*** EXTRACTED RECORDS ***

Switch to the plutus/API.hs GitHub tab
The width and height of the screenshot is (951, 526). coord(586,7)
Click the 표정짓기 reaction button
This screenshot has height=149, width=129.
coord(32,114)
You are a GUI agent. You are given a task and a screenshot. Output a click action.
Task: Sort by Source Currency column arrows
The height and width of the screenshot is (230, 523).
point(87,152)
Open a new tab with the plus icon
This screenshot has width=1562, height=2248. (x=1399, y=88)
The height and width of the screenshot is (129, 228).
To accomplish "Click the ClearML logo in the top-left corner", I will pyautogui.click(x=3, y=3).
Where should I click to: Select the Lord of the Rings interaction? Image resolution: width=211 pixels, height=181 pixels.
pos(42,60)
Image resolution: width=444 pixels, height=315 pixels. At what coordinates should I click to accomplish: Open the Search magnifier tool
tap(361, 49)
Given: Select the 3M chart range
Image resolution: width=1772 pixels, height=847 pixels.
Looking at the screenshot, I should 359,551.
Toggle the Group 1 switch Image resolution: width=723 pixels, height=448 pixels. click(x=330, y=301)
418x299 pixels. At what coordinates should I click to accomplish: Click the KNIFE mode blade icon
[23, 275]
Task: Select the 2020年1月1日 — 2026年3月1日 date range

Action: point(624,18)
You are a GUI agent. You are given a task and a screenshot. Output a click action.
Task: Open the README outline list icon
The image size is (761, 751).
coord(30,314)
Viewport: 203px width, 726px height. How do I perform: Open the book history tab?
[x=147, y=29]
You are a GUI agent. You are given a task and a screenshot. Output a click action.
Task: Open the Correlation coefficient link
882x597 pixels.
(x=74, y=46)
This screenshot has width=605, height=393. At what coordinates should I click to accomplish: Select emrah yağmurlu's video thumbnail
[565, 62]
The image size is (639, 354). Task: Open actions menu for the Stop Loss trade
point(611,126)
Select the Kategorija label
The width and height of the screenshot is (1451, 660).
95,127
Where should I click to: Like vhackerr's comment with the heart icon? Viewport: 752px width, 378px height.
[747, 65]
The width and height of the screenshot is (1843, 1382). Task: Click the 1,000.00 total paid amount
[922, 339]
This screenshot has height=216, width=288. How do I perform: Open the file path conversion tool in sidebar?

*** End of EXTRACTED RECORDS ***

_TASK DESCRIPTION:_ All of the data above needs to be set down again exactly. Include every line.

_EXPECTED OUTPUT:_
Switch to the plutus/API.hs GitHub tab
The width and height of the screenshot is (951, 526). coord(586,7)
Click the 표정짓기 reaction button
This screenshot has height=149, width=129.
coord(32,114)
You are a GUI agent. You are given a task and a screenshot. Output a click action.
Task: Sort by Source Currency column arrows
The height and width of the screenshot is (230, 523).
point(87,152)
Open a new tab with the plus icon
This screenshot has width=1562, height=2248. (x=1399, y=88)
The height and width of the screenshot is (129, 228).
To accomplish "Click the ClearML logo in the top-left corner", I will pyautogui.click(x=3, y=3).
Where should I click to: Select the Lord of the Rings interaction? Image resolution: width=211 pixels, height=181 pixels.
pos(42,60)
Image resolution: width=444 pixels, height=315 pixels. At what coordinates should I click to accomplish: Open the Search magnifier tool
tap(361, 49)
Given: Select the 3M chart range
Image resolution: width=1772 pixels, height=847 pixels.
Looking at the screenshot, I should 359,551.
Toggle the Group 1 switch Image resolution: width=723 pixels, height=448 pixels. click(x=330, y=301)
418x299 pixels. At what coordinates should I click to accomplish: Click the KNIFE mode blade icon
[23, 275]
Task: Select the 2020年1月1日 — 2026年3月1日 date range

Action: point(624,18)
You are a GUI agent. You are given a task and a screenshot. Output a click action.
Task: Open the README outline list icon
The image size is (761, 751).
coord(30,314)
Viewport: 203px width, 726px height. How do I perform: Open the book history tab?
[x=147, y=29]
You are a GUI agent. You are given a task and a screenshot. Output a click action.
Task: Open the Correlation coefficient link
882x597 pixels.
(x=74, y=46)
This screenshot has width=605, height=393. At what coordinates should I click to accomplish: Select emrah yağmurlu's video thumbnail
[565, 62]
The image size is (639, 354). Task: Open actions menu for the Stop Loss trade
point(611,126)
Select the Kategorija label
The width and height of the screenshot is (1451, 660).
95,127
Where should I click to: Like vhackerr's comment with the heart icon? Viewport: 752px width, 378px height.
[747, 65]
The width and height of the screenshot is (1843, 1382). Task: Click the 1,000.00 total paid amount
[922, 339]
This screenshot has height=216, width=288. How do I perform: Open the file path conversion tool in sidebar?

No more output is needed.